▶ [Target position records]
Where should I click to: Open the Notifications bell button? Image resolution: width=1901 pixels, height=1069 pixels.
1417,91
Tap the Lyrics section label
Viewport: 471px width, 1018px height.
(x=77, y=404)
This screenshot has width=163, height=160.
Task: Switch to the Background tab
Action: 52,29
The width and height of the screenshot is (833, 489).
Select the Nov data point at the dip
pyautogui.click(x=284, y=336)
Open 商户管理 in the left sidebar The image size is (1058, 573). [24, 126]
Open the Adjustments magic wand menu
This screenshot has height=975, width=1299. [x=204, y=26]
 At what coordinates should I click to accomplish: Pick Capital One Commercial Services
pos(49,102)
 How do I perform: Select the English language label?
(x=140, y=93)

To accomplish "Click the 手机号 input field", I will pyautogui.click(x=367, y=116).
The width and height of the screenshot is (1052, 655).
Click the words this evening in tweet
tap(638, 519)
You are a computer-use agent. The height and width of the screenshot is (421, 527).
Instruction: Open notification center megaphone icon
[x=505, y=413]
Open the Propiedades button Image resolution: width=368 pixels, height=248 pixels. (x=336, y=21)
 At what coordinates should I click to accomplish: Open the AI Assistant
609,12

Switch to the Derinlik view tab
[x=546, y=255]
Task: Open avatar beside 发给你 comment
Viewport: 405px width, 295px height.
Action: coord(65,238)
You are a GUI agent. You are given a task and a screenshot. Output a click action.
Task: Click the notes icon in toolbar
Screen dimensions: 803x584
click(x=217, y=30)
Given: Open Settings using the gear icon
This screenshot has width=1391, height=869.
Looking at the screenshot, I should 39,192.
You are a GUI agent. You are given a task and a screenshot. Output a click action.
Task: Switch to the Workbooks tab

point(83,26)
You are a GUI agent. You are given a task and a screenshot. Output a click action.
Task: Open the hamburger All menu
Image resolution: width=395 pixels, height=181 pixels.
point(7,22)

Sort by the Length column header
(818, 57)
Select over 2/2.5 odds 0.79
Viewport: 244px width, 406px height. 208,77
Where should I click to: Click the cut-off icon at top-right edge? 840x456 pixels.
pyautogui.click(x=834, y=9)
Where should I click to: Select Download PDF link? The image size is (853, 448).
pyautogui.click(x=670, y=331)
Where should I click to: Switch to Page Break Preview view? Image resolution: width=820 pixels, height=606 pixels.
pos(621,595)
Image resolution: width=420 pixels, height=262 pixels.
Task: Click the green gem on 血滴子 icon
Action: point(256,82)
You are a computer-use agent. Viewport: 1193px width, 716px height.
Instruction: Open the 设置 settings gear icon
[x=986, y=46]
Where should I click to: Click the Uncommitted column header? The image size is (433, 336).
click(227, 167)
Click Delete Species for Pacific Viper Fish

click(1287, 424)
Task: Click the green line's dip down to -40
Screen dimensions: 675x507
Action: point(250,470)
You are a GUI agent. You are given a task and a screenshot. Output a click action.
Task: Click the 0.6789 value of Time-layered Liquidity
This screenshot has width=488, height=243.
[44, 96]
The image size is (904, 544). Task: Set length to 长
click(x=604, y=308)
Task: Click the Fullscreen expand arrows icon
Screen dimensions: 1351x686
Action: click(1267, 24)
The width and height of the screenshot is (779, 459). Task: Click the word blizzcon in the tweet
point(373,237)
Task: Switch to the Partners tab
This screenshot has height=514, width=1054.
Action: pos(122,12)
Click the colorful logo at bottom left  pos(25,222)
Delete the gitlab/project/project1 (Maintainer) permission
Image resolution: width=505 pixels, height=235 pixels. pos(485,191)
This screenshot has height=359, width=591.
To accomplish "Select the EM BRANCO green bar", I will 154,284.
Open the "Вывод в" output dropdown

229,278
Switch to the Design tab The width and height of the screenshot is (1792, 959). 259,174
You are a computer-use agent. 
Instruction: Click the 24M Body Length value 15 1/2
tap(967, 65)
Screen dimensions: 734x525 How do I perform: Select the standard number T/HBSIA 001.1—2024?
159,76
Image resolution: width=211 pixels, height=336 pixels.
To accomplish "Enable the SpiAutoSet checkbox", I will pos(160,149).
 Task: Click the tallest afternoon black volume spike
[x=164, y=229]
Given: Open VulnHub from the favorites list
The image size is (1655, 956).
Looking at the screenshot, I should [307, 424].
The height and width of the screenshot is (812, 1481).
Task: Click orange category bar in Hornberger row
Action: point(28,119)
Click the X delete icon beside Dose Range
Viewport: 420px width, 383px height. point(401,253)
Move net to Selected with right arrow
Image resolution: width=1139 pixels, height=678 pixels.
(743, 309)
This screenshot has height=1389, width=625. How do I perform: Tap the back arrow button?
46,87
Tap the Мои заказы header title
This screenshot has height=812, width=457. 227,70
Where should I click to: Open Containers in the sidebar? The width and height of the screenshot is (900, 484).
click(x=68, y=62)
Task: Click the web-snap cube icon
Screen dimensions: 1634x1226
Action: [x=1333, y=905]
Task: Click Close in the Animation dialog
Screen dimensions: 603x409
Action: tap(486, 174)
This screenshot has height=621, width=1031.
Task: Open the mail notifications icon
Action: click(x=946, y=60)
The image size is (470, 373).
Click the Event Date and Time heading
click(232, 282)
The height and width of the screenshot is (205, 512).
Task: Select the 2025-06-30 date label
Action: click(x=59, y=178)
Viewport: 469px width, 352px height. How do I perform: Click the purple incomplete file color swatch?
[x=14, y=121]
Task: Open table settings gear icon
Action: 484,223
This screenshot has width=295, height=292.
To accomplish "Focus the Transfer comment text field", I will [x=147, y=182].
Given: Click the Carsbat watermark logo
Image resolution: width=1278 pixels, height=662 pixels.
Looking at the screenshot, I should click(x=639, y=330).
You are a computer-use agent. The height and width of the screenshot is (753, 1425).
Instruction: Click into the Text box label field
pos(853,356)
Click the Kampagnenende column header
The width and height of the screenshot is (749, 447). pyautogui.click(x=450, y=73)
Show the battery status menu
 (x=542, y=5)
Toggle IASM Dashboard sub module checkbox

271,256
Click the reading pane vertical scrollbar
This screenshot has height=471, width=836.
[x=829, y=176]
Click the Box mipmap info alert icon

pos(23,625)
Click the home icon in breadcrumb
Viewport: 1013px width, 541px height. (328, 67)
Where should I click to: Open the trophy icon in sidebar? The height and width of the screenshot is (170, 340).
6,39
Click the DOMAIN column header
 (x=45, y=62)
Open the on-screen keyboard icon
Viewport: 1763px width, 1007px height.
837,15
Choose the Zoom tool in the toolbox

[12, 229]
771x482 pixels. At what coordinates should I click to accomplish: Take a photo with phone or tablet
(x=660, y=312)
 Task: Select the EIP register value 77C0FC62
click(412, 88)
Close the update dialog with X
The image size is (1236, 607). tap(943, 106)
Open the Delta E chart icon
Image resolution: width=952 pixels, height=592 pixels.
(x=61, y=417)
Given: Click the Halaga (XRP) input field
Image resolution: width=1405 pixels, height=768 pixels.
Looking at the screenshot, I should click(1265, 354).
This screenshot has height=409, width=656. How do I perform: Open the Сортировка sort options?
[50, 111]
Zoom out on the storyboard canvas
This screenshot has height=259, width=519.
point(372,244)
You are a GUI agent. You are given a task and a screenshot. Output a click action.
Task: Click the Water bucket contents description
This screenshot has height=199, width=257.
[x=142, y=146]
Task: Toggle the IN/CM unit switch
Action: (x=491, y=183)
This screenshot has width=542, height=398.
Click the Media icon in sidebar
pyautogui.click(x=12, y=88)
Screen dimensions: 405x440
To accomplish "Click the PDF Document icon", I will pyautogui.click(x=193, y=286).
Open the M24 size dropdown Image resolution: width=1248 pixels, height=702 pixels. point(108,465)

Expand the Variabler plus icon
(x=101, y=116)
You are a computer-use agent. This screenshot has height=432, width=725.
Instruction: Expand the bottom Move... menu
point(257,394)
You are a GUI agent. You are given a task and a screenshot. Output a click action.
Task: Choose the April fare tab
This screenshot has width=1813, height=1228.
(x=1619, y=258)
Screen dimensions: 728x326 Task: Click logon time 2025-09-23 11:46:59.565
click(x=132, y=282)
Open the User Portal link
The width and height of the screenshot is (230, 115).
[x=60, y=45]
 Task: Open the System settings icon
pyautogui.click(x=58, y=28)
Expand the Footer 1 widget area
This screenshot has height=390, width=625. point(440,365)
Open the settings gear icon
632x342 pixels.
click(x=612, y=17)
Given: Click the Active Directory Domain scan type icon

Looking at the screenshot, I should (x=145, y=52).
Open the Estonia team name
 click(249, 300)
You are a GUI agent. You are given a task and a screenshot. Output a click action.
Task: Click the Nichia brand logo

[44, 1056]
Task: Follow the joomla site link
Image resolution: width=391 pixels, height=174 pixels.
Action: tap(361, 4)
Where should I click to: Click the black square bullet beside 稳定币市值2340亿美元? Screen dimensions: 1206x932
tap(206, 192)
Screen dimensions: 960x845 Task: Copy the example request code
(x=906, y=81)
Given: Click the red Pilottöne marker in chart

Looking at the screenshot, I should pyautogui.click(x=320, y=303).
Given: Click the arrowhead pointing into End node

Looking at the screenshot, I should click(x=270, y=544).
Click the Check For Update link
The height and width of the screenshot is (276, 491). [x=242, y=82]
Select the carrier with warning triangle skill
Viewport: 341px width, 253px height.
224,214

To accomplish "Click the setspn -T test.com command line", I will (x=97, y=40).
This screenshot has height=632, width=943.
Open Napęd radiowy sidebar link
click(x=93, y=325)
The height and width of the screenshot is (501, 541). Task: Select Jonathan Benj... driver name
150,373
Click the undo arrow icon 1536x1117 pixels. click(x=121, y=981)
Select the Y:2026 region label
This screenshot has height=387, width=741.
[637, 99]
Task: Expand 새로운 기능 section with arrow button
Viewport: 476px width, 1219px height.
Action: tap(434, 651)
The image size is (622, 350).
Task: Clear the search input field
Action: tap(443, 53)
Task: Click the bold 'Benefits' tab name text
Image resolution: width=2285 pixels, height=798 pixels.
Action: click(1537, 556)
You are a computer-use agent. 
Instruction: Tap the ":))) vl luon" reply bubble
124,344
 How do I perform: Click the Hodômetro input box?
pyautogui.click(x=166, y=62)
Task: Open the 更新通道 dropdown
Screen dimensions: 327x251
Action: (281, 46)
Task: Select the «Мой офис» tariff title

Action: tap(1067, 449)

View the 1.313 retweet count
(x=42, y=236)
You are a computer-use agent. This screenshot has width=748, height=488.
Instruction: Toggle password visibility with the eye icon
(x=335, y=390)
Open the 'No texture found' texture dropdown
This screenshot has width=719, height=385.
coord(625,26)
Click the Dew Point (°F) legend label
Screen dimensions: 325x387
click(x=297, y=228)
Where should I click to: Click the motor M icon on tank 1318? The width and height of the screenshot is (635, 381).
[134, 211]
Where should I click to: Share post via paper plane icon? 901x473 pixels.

▶ [Requirements] Rewrite everything from the line containing "At what coordinates should I click to accomplish: Open" down to the line containing "Action: coord(65,238)", updating "Derinlik" to "Profil" and keeping every other character the same.

▶ [Completed task]
 At what coordinates should I click to accomplish: Open the AI Assistant
609,12

Switch to the Profil view tab
[x=546, y=255]
Task: Open avatar beside 发给你 comment
Viewport: 405px width, 295px height.
Action: coord(65,238)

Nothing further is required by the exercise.